Kevin Odegard: One take and an A. And this is where I almost blew it. After the G version, Bob had asked me, "Well, what'd you think?" I mean, he looked around though, he's testing me, you know. And if I had said the wrong thing, it would be the end of my work. But I accidentally told him the truth. I said, "You know, it's good. It's really good. Nice song. Love the lyrics. And I think it'd be even more exciting if you moved it up a notch. Let's go up to A, let's try it in A." And some eyes rolled in the control room, and the other musicians looked at the wall, and I began to sweat. There was a long silence, and then Bob picked up the pink chord chart from Gregg Inofer's Hammond organ and started scribbling something on it. And when he put it down, I could see that it was the song transposed into A. It was the chords transposed. He said, "OK, let's try this." So he was giving me my shot. And the one in A was about 100 times better than the one in G.
Bill DeVille: Wow.
────
● **Required work**:
1. Translate this sentence from the recording-session interview into Spanish: "There was a long silence, and then Bob picked up the pink chord chart from Gregg Inofer's Hammond organ and started scribbling something on it."
2. Please carry the recording-session interview forward from its final line with a few more exchanges between the two speakers.
The items play no part in what is asked here.

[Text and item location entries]
────
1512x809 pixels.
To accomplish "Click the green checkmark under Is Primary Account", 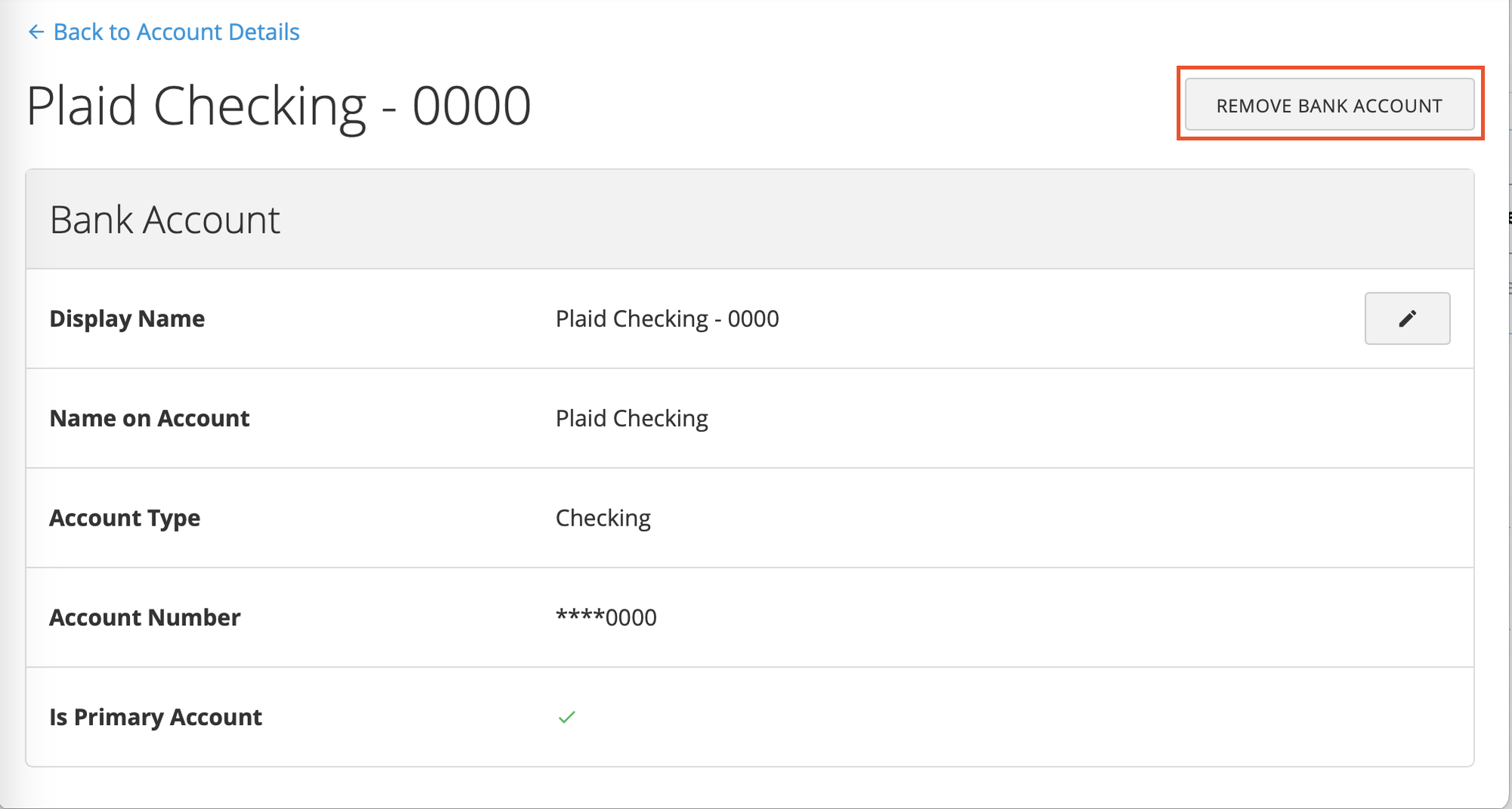I will tap(565, 716).
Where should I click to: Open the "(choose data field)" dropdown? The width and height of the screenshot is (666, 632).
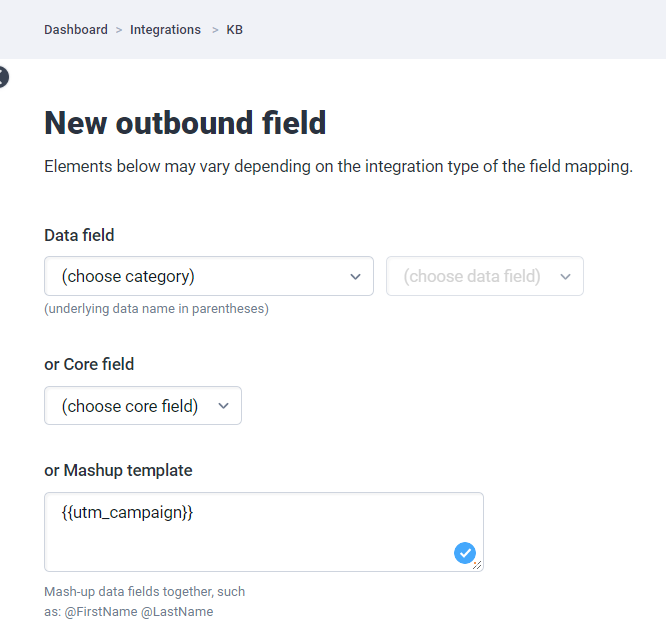coord(472,277)
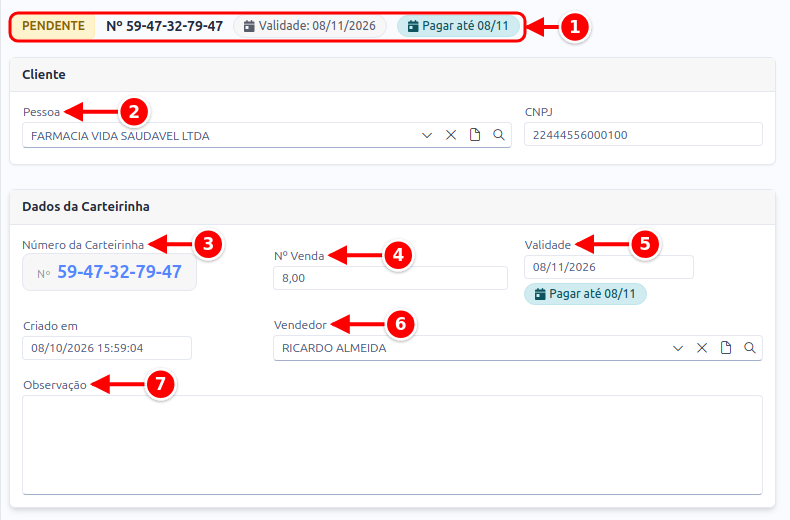The width and height of the screenshot is (790, 520).
Task: Clear the Vendedor field selection
Action: 702,348
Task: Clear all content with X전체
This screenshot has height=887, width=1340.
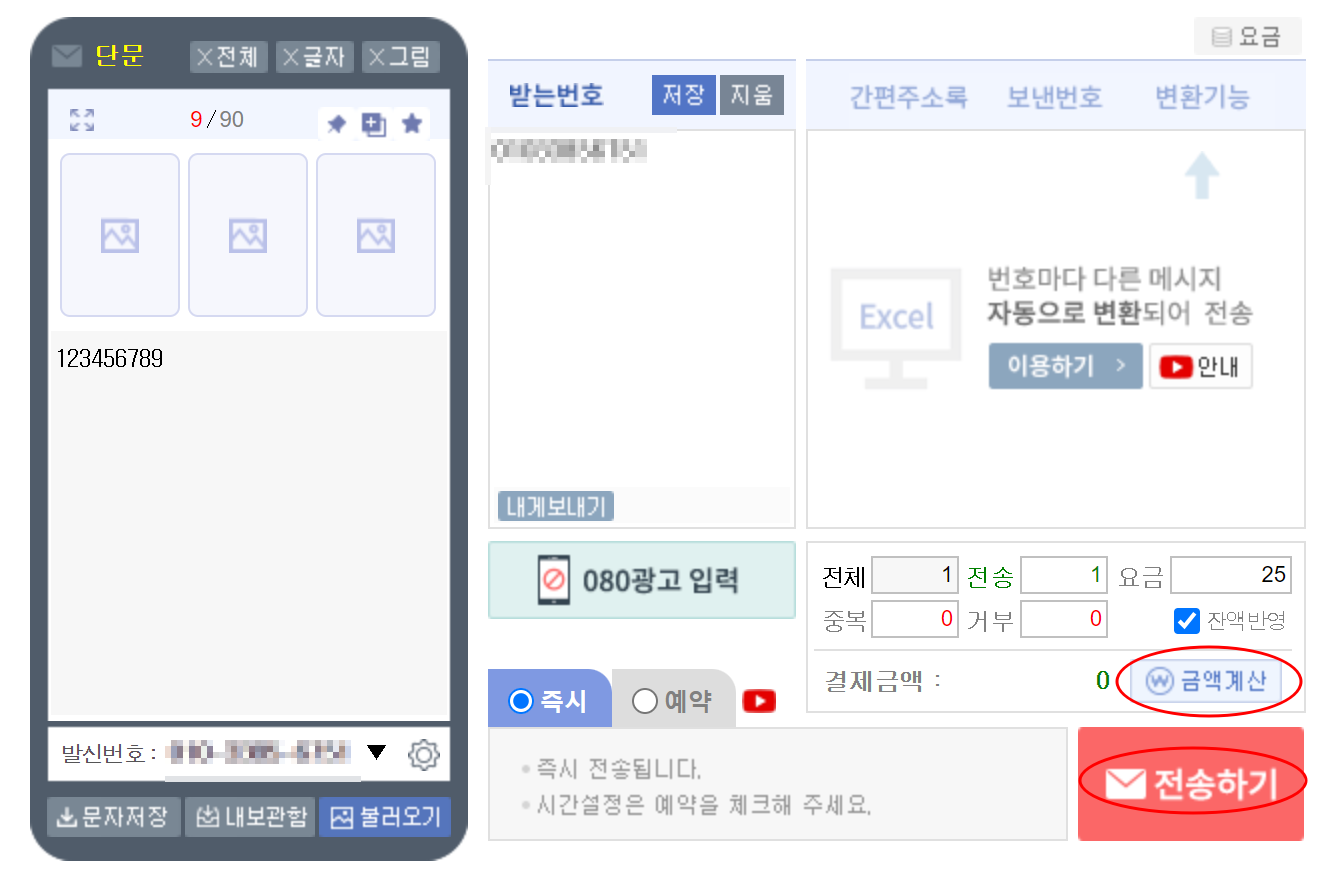Action: 228,57
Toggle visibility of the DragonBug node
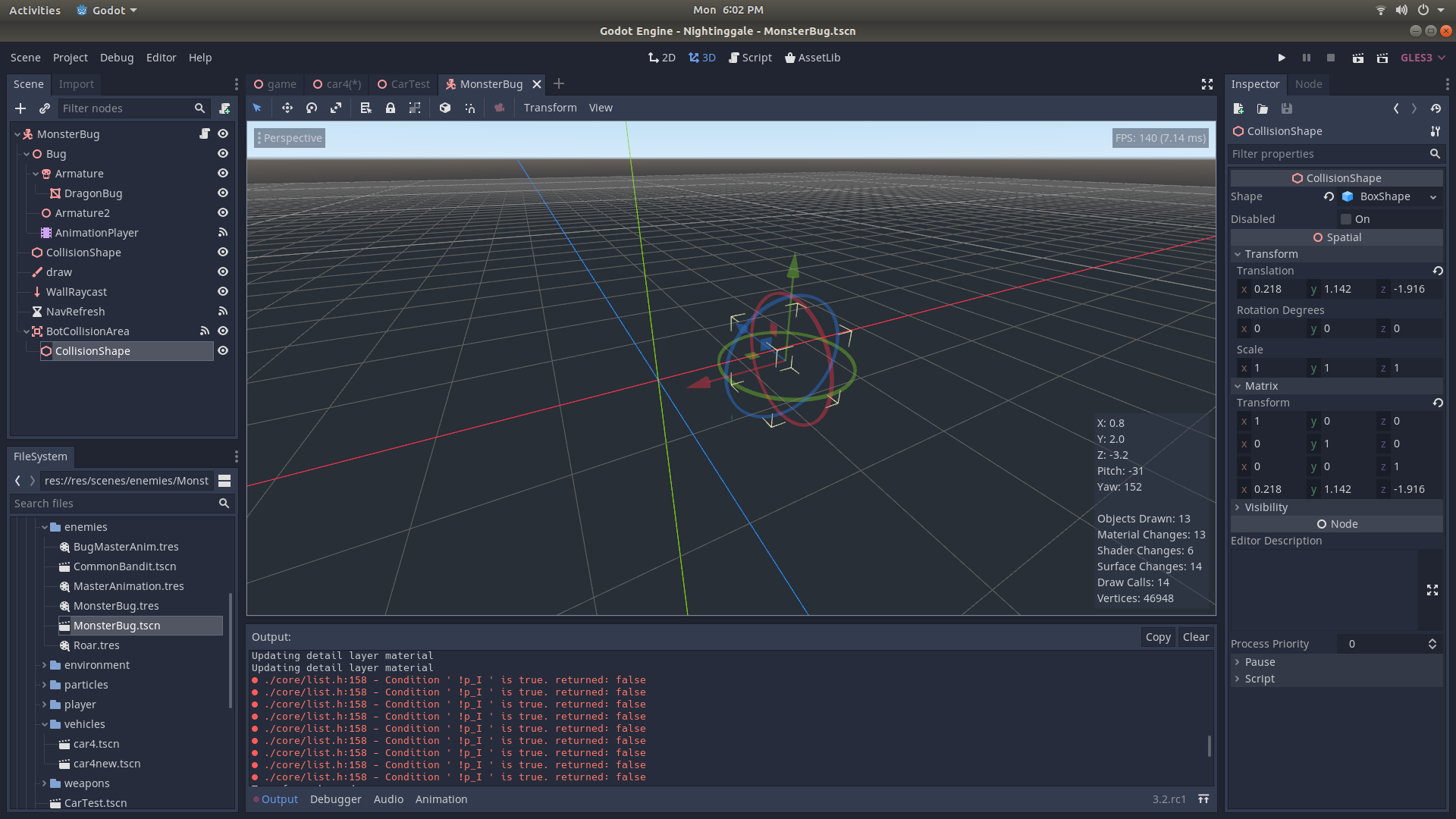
────
● **Expected outputs**:
1. Hubo un largo silencio, y luego Bob tomó la hoja rosa de acordes del órgano Hammond de Gregg Inofer y empezó a garabatear algo en ella.

2.
Kevin Odegard: So it's New Year's Day now. Paul Martinson and Bob Dylan and David Zimmerman are in the studio to mix, to process the sound, to separate the tracks. They play with the "Idiot Wind" first, and it takes a while. Takes about an hour, hour and a half. Bob starts getting restless and tapping his fingers. "Let's move on. Do 'Tangled Up in Blue.' Let's do that one." So Paul put it up on the 16 track and started attenuating the various tones. And Bob got restless and said, "You know what I want, Paul? Here's what I want." And he held up the acetate that Paul had given him to take home to listen to the previous night's work. And he said, "I want to sound just like this, just like the one you sent me." Paul said, "Well, that's a safety mix, that's a live mix. That's from this machine over here." "That's what I want it to sound like." So he put on the two track, played it there for Bob. Bob said, "Send it to the pressing plant that way." And that's what we heard for 44 years, was the two track, quarter-inch safety mix, live, no overdubs, in performance, Studio A, Sound 80, "Tangled Up in Blue." That's what you hear.
Bill DeVille: That's incredible.
Kevin Odegard: And that's what you heard on the original. It was an incredible, incredible project.

Bill DeVille: How do you feel about that years later? It's like, "Oh, we recorded a winner." I mean, it must be a powerful feeling you get from being part of a session like that, of a song so legendary.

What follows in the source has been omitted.